What is asked ▸ Recast the entries as a Markdown table with the columns No. and Line, numbering each row and leaving out blank lines. Include only the lines starting at the one that contains "MDAX (819, 142)" and ending at the one that contains "[Artikel zu Favoriten hinzufügen] (331, 491)", with both of those lines included.

[Element and text position data]
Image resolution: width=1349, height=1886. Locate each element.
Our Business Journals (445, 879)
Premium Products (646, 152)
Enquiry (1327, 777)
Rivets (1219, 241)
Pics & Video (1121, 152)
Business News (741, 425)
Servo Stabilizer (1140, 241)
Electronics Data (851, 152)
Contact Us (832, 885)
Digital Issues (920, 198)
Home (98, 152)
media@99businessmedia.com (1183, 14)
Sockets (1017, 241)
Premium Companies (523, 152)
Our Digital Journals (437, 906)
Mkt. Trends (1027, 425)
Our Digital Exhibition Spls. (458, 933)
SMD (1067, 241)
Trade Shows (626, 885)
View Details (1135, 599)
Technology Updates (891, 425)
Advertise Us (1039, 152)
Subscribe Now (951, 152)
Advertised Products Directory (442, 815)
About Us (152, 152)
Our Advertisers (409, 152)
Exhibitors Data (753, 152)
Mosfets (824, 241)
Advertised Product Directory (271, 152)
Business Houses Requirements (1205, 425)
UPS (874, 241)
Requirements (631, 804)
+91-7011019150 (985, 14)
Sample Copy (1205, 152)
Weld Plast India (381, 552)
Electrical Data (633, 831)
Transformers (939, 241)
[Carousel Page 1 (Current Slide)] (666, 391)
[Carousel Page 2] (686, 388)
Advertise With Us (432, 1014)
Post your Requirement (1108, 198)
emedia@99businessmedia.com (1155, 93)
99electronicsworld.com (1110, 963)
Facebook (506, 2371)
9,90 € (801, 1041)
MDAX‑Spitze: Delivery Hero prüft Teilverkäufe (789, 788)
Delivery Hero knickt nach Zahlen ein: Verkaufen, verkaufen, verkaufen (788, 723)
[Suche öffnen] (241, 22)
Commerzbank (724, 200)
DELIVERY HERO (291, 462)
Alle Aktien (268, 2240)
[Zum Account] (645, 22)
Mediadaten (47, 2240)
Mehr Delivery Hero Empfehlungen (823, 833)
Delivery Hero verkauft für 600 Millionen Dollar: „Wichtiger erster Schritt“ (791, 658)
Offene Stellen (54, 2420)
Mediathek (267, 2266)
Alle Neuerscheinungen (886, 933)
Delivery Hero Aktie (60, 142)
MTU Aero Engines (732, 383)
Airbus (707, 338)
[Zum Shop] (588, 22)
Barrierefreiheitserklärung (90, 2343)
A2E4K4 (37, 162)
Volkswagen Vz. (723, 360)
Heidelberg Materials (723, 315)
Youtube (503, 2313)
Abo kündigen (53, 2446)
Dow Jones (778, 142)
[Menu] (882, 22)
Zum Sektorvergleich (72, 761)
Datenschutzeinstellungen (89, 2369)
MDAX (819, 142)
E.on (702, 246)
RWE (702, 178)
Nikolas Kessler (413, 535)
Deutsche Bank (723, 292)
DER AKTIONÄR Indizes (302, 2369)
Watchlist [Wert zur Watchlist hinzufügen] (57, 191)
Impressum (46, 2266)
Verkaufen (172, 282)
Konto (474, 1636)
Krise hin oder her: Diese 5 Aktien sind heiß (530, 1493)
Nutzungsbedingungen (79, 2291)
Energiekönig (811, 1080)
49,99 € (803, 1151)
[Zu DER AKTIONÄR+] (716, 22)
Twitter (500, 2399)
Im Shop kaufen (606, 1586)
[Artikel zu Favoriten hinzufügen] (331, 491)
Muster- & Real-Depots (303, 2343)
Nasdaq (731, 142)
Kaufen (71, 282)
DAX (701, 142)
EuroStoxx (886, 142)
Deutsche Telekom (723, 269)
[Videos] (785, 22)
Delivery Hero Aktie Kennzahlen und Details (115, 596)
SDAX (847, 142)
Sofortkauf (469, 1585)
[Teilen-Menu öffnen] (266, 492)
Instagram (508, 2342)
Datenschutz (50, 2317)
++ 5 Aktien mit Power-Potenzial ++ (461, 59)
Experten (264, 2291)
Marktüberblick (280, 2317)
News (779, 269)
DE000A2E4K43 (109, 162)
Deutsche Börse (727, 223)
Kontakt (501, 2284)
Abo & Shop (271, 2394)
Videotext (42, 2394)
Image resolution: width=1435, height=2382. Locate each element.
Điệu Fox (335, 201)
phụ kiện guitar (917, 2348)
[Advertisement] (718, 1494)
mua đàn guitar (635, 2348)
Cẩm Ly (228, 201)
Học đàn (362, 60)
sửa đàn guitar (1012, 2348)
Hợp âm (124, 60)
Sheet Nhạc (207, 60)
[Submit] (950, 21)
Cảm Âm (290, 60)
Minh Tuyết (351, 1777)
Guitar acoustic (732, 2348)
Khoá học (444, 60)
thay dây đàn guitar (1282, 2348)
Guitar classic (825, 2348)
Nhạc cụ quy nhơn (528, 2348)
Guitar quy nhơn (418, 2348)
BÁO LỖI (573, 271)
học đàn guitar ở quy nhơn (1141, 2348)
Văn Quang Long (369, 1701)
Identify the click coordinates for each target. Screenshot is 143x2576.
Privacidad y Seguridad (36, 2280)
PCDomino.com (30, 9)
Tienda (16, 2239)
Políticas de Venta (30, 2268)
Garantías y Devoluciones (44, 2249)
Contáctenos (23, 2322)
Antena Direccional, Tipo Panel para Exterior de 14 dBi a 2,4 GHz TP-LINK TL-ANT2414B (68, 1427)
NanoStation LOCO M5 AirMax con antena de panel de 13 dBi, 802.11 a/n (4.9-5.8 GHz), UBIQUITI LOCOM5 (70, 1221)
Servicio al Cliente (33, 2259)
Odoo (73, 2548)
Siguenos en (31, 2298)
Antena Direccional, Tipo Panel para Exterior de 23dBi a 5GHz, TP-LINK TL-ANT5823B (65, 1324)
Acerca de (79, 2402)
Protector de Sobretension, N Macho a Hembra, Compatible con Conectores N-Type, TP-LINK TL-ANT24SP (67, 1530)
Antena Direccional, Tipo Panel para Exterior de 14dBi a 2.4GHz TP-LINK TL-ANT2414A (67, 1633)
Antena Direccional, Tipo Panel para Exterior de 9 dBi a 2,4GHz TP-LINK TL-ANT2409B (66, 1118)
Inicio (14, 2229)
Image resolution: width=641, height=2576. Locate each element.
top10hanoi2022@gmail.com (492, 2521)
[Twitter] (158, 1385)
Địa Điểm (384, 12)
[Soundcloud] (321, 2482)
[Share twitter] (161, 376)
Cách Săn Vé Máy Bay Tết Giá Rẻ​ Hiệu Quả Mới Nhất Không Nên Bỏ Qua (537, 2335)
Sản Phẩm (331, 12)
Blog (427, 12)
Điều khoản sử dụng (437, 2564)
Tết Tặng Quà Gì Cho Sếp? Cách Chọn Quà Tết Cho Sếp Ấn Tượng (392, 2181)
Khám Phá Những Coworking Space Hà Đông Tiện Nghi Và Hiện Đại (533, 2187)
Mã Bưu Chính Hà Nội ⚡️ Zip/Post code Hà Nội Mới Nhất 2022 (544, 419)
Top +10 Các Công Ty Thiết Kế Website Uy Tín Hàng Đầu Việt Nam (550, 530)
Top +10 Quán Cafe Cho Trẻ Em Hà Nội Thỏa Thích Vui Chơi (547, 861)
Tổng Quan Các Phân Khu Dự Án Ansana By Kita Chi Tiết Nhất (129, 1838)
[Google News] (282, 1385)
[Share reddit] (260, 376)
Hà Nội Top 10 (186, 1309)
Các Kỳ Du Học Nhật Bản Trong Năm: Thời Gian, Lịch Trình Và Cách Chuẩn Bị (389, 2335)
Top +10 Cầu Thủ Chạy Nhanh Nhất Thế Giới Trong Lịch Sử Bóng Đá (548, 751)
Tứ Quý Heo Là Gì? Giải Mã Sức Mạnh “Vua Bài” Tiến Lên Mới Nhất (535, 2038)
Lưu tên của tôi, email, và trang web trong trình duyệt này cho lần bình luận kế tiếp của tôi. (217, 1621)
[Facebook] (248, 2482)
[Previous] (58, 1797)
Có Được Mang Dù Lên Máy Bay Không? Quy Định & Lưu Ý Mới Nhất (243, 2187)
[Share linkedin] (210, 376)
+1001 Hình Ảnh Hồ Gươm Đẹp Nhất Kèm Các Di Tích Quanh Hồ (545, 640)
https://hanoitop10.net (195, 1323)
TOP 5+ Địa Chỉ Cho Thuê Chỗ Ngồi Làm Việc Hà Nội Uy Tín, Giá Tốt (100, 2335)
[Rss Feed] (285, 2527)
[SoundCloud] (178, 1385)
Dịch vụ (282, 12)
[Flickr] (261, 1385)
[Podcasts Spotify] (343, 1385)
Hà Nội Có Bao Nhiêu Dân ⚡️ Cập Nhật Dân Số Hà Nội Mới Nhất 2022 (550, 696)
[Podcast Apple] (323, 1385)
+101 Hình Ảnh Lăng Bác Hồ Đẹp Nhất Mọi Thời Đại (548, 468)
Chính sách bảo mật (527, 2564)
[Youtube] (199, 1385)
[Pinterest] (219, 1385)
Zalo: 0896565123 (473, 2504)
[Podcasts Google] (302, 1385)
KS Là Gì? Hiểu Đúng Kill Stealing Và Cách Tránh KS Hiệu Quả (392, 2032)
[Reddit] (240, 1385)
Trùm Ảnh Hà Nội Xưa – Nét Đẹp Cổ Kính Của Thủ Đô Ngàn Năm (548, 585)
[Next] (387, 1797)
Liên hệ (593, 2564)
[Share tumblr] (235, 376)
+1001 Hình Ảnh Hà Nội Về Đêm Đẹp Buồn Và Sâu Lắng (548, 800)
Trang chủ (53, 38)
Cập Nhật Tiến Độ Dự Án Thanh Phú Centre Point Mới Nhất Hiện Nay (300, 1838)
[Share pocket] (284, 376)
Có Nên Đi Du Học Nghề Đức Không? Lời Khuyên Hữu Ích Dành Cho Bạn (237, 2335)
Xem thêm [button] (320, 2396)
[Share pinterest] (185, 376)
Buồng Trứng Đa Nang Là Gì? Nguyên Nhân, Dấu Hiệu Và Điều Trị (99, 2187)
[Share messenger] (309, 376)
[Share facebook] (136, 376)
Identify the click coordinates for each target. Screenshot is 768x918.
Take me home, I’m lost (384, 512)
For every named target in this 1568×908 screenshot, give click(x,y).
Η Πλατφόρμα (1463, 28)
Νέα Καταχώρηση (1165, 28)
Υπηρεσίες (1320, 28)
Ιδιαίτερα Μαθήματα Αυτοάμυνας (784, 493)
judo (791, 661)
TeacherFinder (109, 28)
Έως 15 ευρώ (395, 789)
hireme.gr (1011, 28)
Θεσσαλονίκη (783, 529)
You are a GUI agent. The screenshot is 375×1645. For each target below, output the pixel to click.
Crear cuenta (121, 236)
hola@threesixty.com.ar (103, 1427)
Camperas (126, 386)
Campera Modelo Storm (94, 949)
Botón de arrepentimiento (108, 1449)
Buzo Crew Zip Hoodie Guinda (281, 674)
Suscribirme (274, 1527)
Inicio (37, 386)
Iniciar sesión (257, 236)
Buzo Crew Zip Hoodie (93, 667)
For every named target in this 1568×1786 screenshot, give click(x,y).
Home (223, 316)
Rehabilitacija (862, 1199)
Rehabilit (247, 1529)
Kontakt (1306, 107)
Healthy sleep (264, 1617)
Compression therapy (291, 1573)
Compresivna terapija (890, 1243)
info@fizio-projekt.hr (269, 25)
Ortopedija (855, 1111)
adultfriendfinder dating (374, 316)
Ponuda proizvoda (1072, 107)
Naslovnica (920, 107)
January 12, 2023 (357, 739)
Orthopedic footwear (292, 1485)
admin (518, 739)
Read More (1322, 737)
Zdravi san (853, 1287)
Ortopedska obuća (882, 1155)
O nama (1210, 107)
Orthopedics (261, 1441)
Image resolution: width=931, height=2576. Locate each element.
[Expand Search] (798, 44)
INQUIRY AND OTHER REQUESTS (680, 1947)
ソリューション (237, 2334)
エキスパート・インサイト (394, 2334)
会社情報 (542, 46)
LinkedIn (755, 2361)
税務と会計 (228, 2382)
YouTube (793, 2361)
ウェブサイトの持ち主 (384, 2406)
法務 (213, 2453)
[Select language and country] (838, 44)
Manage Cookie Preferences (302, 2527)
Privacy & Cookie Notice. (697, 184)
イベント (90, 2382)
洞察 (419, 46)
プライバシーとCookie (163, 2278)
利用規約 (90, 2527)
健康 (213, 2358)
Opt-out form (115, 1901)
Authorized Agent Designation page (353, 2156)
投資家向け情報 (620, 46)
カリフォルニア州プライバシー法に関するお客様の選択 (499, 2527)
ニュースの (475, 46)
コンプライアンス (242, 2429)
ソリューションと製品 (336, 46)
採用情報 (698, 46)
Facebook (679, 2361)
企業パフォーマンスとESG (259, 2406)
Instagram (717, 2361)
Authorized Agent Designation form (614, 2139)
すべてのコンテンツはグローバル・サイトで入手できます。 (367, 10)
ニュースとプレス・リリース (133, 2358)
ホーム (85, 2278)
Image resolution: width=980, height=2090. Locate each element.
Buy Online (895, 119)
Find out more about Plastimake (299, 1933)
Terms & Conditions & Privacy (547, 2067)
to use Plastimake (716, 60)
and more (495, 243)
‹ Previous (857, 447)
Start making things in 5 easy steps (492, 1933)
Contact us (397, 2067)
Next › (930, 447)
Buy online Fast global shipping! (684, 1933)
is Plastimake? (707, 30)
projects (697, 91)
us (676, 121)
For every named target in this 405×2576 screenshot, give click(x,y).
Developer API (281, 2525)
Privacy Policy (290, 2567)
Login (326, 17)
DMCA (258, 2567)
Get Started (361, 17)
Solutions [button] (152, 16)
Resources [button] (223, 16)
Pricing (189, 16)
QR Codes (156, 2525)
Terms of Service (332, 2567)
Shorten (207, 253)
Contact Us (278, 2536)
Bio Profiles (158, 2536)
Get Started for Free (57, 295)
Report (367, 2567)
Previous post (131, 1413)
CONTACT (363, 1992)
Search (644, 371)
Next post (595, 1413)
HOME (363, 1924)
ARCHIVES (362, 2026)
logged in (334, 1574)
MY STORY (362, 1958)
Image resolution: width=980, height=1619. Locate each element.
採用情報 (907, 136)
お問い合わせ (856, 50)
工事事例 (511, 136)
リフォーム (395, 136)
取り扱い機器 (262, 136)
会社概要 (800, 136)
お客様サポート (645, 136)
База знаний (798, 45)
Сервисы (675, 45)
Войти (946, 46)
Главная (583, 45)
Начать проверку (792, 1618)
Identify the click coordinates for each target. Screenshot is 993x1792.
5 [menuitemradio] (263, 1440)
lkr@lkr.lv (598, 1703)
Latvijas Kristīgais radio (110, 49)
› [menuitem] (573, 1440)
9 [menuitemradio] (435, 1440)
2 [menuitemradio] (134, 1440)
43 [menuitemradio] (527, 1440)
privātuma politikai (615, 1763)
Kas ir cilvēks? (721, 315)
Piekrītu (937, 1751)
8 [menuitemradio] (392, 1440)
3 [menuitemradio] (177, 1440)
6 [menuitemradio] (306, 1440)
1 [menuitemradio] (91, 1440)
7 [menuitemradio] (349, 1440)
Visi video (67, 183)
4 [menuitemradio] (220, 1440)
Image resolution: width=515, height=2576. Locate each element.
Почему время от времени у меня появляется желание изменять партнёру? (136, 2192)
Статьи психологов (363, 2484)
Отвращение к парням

Solution to the exercise ▸
| No. | Line |
|---|---|
| 1 | MDAX (819, 142) |
| 2 | E.on (702, 246) |
| 3 | RWE (702, 178) |
| 4 | Nikolas Kessler (413, 535) |
| 5 | Deutsche Bank (723, 292) |
| 6 | DER AKTIONÄR Indizes (302, 2369) |
| 7 | Watchlist [Wert zur Watchlist hinzufügen] (57, 191) |
| 8 | Impressum (46, 2266) |
| 9 | Verkaufen (172, 282) |
| 10 | Konto (474, 1636) |
| 11 | Krise hin oder her: Diese 5 Aktien sind heiß (530, 1493) |
| 12 | Nutzungsbedingungen (79, 2291) |
| 13 | Energiekönig (811, 1080) |
| 14 | 49,99 € (803, 1151) |
| 15 | [Zu DER AKTIONÄR+] (716, 22) |
| 16 | Twitter (500, 2399) |
| 17 | Im Shop kaufen (606, 1586) |
| 18 | [Artikel zu Favoriten hinzufügen] (331, 491) |